Bağımsızlık Referandumu’ndan ‘’evet’’in çıkması, her şeyden önce Kuzey Kürdistan ve Türkiye açısından sorunların siyasal, demokratik, sivil yollarla ve görüşmelerle çözümü yönündeki atmosferi daha bir güçlendirecektir, güçlendirmelidir. Böylesi bir sonuç, bir ‘’tehlike’’ olarak değil, tam aksine bir şans olarak görülmelidir.
Ortadoğu’da haritaların yeniden çizileceği açıktır. Bu değişim sürecinde Kürdistan’ın Güney ve Rojava parçaları başta olmak üzere Kuzey ve Batı parçaları da değişik düzeylerde nasiplerini alacaklardır. Gerçeklik bu iken, Türkiye Devleti’nin değişimin önüne geçmek için atacağı her adım, boş ve çözümsüz bir inattan öte bir anlam taşımayacaktır.
Böylesi bir süreçte, Türkiye Devleti, trenin içinde olup, trenin ters istikametine doğru yürümekle, treni o ters istikamete götüremeyeceğini görmelidir. Türkiye Devleti’nin akan nehre ters istikamette kürek çekmesini ifade eden bu ‘’Kürt karşıtlığı’’ siyasetine mutlaka son vermesi gerekir. Bu siyasetin sonunun bir çıkmaz sokak olduğu görülmelidir.
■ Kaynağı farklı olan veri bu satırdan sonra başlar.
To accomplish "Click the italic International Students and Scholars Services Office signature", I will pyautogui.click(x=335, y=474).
Türkiye açısından Kuzey, Güney ve Rojava Kürtleriyle anlaşmaya çalışmak, bu parçalardaki Kürtlerin hak ve özgürlük taleplerine, siyasi statü haklarına saygı duymak en makul, en doğru, en gerçekçi adımdır. Zaten bunun dışındaki her yol ölüm ve yıkımla bezenmiş çözümsüzlük yoludur.
Daha fazla zaman kaybına gerek yoktur. Daha fazla can ve mal kaybına gerek yoktur.
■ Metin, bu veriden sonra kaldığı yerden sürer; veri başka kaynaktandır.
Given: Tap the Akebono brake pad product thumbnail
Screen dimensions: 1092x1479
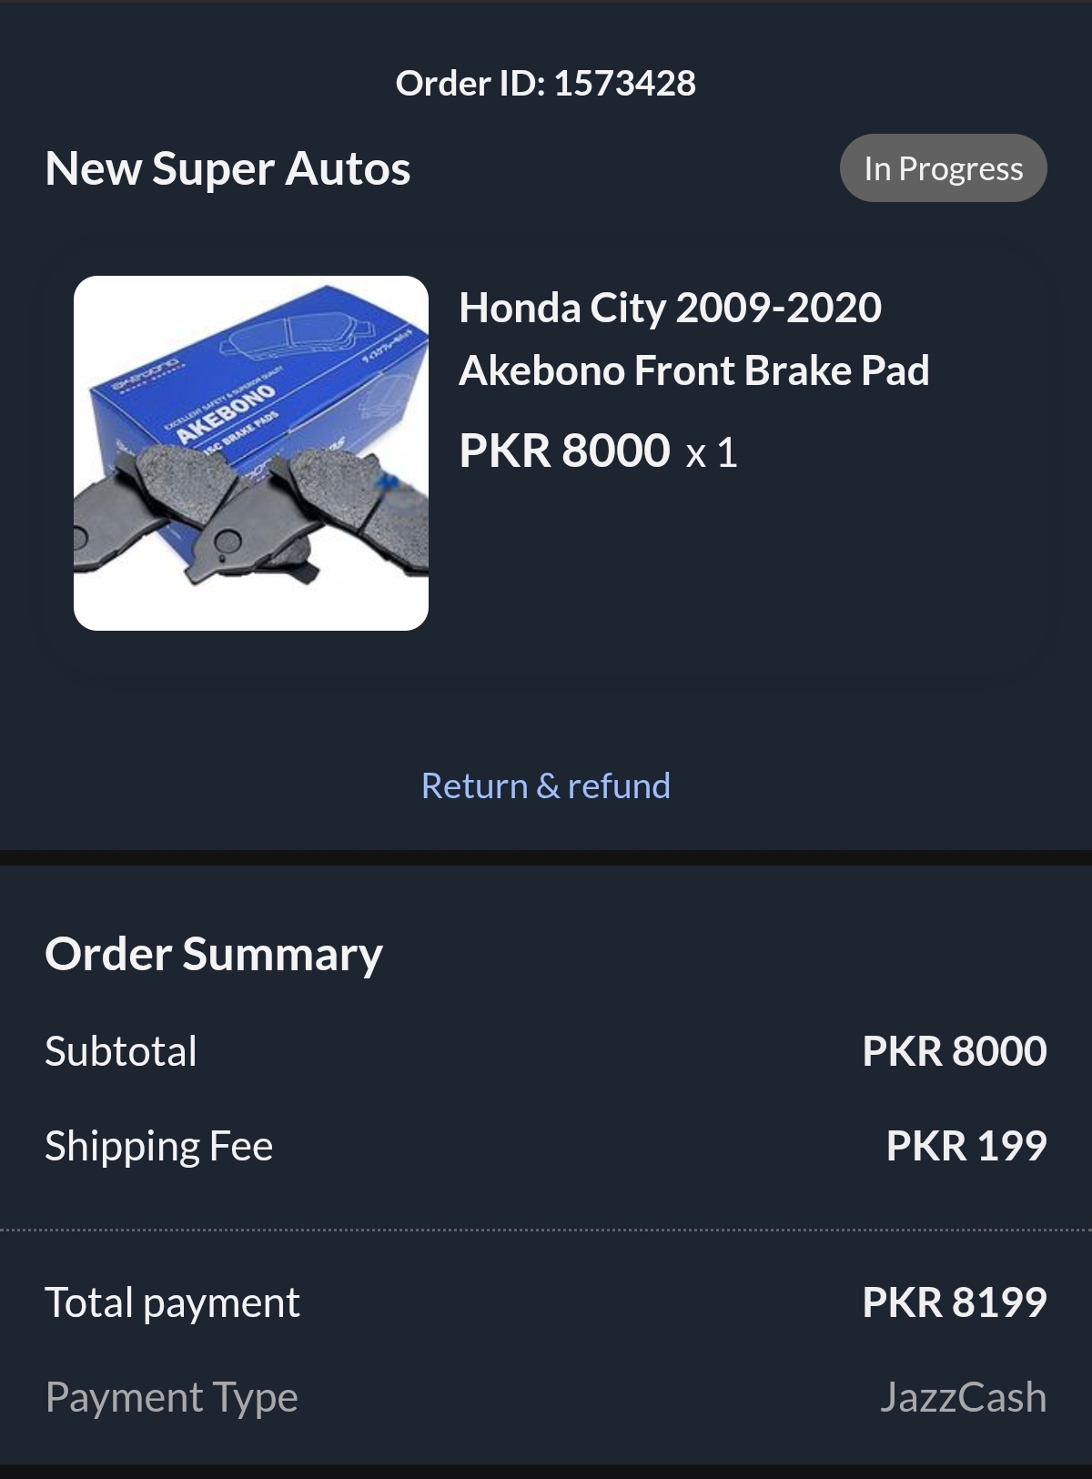Looking at the screenshot, I should pyautogui.click(x=251, y=452).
MGK’nın şiddet diliyle, OHAL ile, ‘’ezeceğiz, yok edeceğiz’’ siyasetiyle, Kürt ve Kürdistan meselesinin çözülmeyeceğini tüm Türk Devlet yöneticileri artık kabul etmelidirler.
Daha önce de birçok kez belirttiğimiz gibi bu çatışmalı ve ‘akıl dışı’ sürecin son bulması, aklı selimin tercih edilmesi lazım. Devletin ‘Kürt Karşıtlığı’na dayalı siddet siyaseti nasıl çıkmaz bir yol ise, PKK’nin Kuzey Kürdistan ve Türkiye’de çatışmalara son vermesi, silahları susturması da bir o kadar yaşamsal öneme sahiptir. Kuzey’deki ateşkes, hem Türkiye ve Kuzey Kürdistan’da sorunların siyasal, demokratik yollar ile çözüm zeminini güçlendirecek hem de Güney’deki bağımsızlık referandumu ile Rojava Kürdistanı’ndaki mücadeleye ve Türkiye Devleti’nin Rojava’da Kürtler ile yeni bir diyalog başlatmasına da destek olacaktır.
Türkiye Devleti bir an evvel bu savaşa ve OHAL’e son vermeli ve tüm Kürt partileri ile, Kürt ve Kürdistan meselesinin siyasal çözümünü esas alan bir diyalog ve görüşme sürecini başlatmalıdır. Kısa, orta ve uzun vadeli çözüm programları oluşturulmalı ve yaşama geçirilmelidir. Hepimiz için yararlı olan bu siyaset tarzıdır, şiddetin sorunları daha da derinleştirdiği ve içinden çıkılmaz hale getirdiği artık görülmeli ve kabul edilmelidir.